Author(s)
Seth Michael Buryska, BS
Frank Ondrey, MD PhD
Affiliation(s)
University of North Dakota;
Abstract:
Educational Objective: At the conclusion of this presentation, the participants should be able to have a greater insight into a seminal genomic alteration associated with the development and progression of head and neck squamous cell carcinoma.
Objectives: Evaluate SNAI1 (Snail) and SNAI2 (Slug) expression in head and neck cancer development using the TCGA.
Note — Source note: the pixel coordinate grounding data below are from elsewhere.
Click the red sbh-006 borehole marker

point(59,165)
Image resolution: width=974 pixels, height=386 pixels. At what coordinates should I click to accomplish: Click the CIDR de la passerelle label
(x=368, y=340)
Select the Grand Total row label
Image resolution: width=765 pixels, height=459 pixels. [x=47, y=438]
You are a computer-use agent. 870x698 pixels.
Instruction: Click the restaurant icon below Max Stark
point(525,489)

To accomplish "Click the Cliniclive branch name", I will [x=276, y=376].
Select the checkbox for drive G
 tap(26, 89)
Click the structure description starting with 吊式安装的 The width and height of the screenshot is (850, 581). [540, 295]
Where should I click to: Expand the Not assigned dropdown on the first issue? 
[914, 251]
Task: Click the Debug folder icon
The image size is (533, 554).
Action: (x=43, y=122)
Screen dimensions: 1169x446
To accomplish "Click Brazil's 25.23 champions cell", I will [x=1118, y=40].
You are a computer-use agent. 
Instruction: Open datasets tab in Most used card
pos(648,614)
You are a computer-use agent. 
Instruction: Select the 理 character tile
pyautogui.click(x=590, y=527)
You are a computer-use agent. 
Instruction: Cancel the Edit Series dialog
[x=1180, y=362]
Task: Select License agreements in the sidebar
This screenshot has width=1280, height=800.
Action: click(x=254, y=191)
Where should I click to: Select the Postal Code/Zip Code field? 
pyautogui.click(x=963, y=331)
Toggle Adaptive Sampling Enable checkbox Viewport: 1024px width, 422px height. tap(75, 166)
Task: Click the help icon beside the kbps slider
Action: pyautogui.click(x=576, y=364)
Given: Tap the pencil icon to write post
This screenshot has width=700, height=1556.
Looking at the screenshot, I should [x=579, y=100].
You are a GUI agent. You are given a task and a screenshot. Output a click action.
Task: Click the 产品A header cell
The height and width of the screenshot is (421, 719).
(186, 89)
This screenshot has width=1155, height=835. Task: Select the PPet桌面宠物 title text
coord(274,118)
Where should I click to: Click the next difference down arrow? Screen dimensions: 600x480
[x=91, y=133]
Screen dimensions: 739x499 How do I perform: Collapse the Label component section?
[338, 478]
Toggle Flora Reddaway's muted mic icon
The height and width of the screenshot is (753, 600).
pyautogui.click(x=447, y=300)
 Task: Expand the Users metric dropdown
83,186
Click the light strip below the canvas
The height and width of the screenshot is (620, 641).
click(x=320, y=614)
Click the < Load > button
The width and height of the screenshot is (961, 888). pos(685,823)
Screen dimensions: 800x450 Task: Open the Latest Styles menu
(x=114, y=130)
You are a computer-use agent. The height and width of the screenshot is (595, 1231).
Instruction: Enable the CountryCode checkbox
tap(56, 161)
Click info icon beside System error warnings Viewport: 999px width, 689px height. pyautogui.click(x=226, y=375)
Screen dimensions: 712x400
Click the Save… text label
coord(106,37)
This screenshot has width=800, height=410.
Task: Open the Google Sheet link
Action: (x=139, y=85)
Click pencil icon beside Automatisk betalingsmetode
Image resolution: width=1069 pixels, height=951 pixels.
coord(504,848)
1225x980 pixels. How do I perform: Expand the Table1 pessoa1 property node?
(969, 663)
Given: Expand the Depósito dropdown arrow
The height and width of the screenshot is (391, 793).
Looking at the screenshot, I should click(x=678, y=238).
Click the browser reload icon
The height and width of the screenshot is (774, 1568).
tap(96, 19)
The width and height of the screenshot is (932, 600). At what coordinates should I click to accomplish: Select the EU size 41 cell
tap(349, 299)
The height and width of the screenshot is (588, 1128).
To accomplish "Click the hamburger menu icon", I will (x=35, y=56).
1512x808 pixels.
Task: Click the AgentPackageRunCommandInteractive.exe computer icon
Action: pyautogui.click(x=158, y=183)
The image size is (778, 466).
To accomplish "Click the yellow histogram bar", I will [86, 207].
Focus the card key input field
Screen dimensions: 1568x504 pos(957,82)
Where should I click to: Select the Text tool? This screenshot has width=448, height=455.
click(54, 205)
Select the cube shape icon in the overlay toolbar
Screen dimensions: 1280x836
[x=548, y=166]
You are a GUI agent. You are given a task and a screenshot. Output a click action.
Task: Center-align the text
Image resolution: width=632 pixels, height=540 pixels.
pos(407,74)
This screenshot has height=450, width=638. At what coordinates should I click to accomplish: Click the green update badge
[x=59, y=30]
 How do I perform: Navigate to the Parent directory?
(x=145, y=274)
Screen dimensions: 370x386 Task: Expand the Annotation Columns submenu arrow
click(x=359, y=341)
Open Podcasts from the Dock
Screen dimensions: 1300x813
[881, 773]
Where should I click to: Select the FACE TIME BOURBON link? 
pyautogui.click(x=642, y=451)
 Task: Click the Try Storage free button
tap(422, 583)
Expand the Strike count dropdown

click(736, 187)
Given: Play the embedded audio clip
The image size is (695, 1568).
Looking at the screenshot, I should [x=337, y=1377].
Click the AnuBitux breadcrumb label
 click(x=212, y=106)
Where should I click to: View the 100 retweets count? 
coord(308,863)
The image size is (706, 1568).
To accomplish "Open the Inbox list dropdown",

Study Design: Retrospective analysis of SNAI1/2 mRNA in NCI TCGA.
Methods: SNAI1/2 expression parameters were examined in 520+ HNSCC samples using the NCI cBio Portal and the UAB Cancer Data Analysis Portal (UALCAN).
Results: Neither SNAI1 or SNAI2 are in the top 150 overexpressed genes in HNSCC compared to normal tissue. However, SNAI2 and SNAI1 expression is increased in HNSCC compared to normal tissue (p < 1e-12, p=2.39e-4, respectively). SNAI2 expression is even greater in TP53 mutant populations compared to TP53 nonmutant (p=2.16e-5). SNAI2 is also increased in Asian populations compared to Caucasian and African American populations (p=0.04, 0.014). SNAI1 expression exhibited a stepwise increase comparing grade 1 vs 2 and grade 1 vs 3 tumors as well (p=2.17e-5, 4.99e-6). SNAI2 mRNA expression demonstrates strong positive correlation with TGF-ß, INHBA, and other pathways upregulated in HNSCC.
Conclusions: SNAI1 and SNAI2 are known potent embryological stimulators of epithelial to mesenchymal transition resulting in metastatic properties in head and neck cancer. Genomic analysis of SNAI1/2 mRNA expression data from 496 HNSCC samples involving 20,000+ genes demonstrates SNAI2 expression are most strongly correlated with TGF- ß and INHBA; two genes concomitantly upregulated in HNSCC. This genome based evidence of HNSCC tumor samples corroborates studies which postulate a potential link between INHBA, TGF- ß, and SNAI1/2 via Smad complex activation as well as inflammatory cytokine dysregulation. Henceforth, this genomic analysis may be found useful in further defining a potentially seminal multigenetic relationship driving recurrent and metastatic properties in HNSCC.